Les Frères Dunwich : 2
[…]
« Bon. On fait quoi ?
– Je me dis qu’on pourrais appeler l’armée, mais y aurait sans doute de la friture sur la ligne… »
En dépit de la destruction en cours derrière eux, une petite bulle d’un silence presque palpable se constitua autour du duo alors que Garth tordit la tête en arrière vers Spencer, malgré la complexité de la manœuvre en étant accroupi et exténué. Il tenta nerveusement d’essuyer une traînée de sueur qui empoissait sa moustache, l’étala dans sa barbe plus qu’autre chose mais trouva l’énergie de vriller son frangin du regard.
« Putain, et je suis sûr que t’es fier de ta blague de merde en plus. »
Spencer lui retourna en effet le large sourire dont il avait l’habitude dans ce genre d’instants et hocha frénétiquement la tête pendant une seconde, accentuant son air joyeusement ahuri. Garth ne put s’empêcher de pouffer, même s’il n’avait jamais vraiment eu l’envie de résister ; non seulement c’était vraiment drôle, mais en plus il était tellement nerveux que le moindre élément propice à le détendre était le bienvenu.

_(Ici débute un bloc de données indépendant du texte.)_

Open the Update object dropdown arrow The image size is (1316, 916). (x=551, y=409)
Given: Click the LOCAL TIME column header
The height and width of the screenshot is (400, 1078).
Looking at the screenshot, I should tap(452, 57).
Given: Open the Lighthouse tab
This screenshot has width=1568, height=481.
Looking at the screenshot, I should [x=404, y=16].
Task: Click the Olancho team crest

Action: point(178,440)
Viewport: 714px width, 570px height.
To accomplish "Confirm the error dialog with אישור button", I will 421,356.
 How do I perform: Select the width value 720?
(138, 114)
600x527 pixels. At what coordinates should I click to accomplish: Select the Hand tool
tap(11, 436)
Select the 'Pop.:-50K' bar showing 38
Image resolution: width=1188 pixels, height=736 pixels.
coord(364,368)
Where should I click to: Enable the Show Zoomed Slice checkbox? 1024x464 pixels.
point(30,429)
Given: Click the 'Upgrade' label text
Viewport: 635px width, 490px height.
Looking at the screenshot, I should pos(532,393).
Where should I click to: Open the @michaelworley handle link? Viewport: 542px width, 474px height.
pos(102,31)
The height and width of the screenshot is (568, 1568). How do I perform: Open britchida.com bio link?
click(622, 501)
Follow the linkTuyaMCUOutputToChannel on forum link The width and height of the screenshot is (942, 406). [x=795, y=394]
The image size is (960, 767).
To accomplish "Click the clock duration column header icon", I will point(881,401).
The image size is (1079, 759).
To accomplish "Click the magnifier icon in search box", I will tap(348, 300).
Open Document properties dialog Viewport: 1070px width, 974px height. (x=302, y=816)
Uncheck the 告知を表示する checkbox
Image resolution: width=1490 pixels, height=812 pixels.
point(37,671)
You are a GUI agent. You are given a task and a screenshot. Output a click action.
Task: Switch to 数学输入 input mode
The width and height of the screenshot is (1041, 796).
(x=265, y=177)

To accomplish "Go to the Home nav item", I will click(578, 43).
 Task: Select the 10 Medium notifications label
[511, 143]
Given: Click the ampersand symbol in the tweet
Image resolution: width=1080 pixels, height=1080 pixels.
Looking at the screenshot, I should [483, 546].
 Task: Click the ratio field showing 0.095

Ils avaient déjà songé à s’enfiler une petite vodka offerte par Lavinia, mais Bazil était garé trop prêt du resto, et donc des Cockatrix, pour qu’ils puissent prendre le risque de bouger, ils avaient déjà de la chance d’avoir pu se planquer derrière leur Pick-Up sans se faire poursuivre par ces saloperies… Ou que ledit Pick-Up ne soit pas déjà réduit à l’état de carcasse à l’aune du terrain vague qui était en train de se construire autour d’eux, à cet égard, d’ailleurs. Et puis pas vraiment de regret, en vrai, c’était sans doute pas le meilleur moment pour se prendre un shot d’alcool artisanal à 45°.
Ils se turent, indifférents plus qu’impassibles au fracas omniprésent, les épaules basses, le regard errant au niveau de leurs pieds, blasés. Ça allait mieux, pourtant, depuis quelques semaines… Moins de dérapages, ils étaient de plus en plus propres sur leurs interventions, parvenaient à être nettement plus discrets et surtout efficaces, s’économisant des ressources en anticipant nettement mieux leurs ennuis.
Mais depuis quelques jours, c’était plus ça, il fallait bien le reconnaître. Ils avaient sans doute pensé à la même chose. Parce qu’ils relevèrent la tête à peu près au même moment et se firent le même sourire blasé. Spencer fut un peu plus rapide à ouvrir la bouche que son frère, cette fois, par contre. Sa voix était molle, résignée. Fatiguée, tout simplement.
« Les sœurs Darwin, hein ? »
Le visage de Garth se crispa en entendant le nom honni. Ils ne les connaissaient que depuis une semaine à peine, mais il avait déjà développé ce qui tenait d’une allergie envers les deux… les deux quoi, tiens, d’ailleurs ? En dehors du fait qu’ils semblaient les croiser partout où leur enquête devait les mener et qu’elles les prenaient de haut au nom de leur « méthode supérieure », ils ne savaient pratiquement rien d’elles. Ce qui étaient d’autant plus énervant qu’elles savaient toujours quoi leur dire pour les enrager avec un air prétentieux.
C’était pour essayer de leur clouer le bec qu’ils s’étaient précipités vers leur piste la plus prometteuse sans prendre les précautions les plus élémentaires, ignorant tous les commandements pourtant intégrés depuis leur plus tendre enfance et inscrits en introduction du journal de leur mère. Qui leur aurait passé un de ces savons si elle avait vu le résultat…
« Ne jamais remettre à une intervention musclée ce que tu peux régler en un rituel préventif », qu’elle leur aurait dit. Et elle aurait eu raison, évidemment. Mais c’était trop tard, malheureusement. Il allait falloir employer la manière forte pour régler le problème. Et sans doute déployer des ressources importantes pour effectuer un rituel d’oubli sur le quartier entier.
Un long soupir synchronisé leur échappa et mis les sœurs Darwin à l’arrière plan de leurs esprits.
Il se retournèrent vers les Cockatrix en quête d’une solution.
Ils allaient trouver. Ils trouvaient toujours.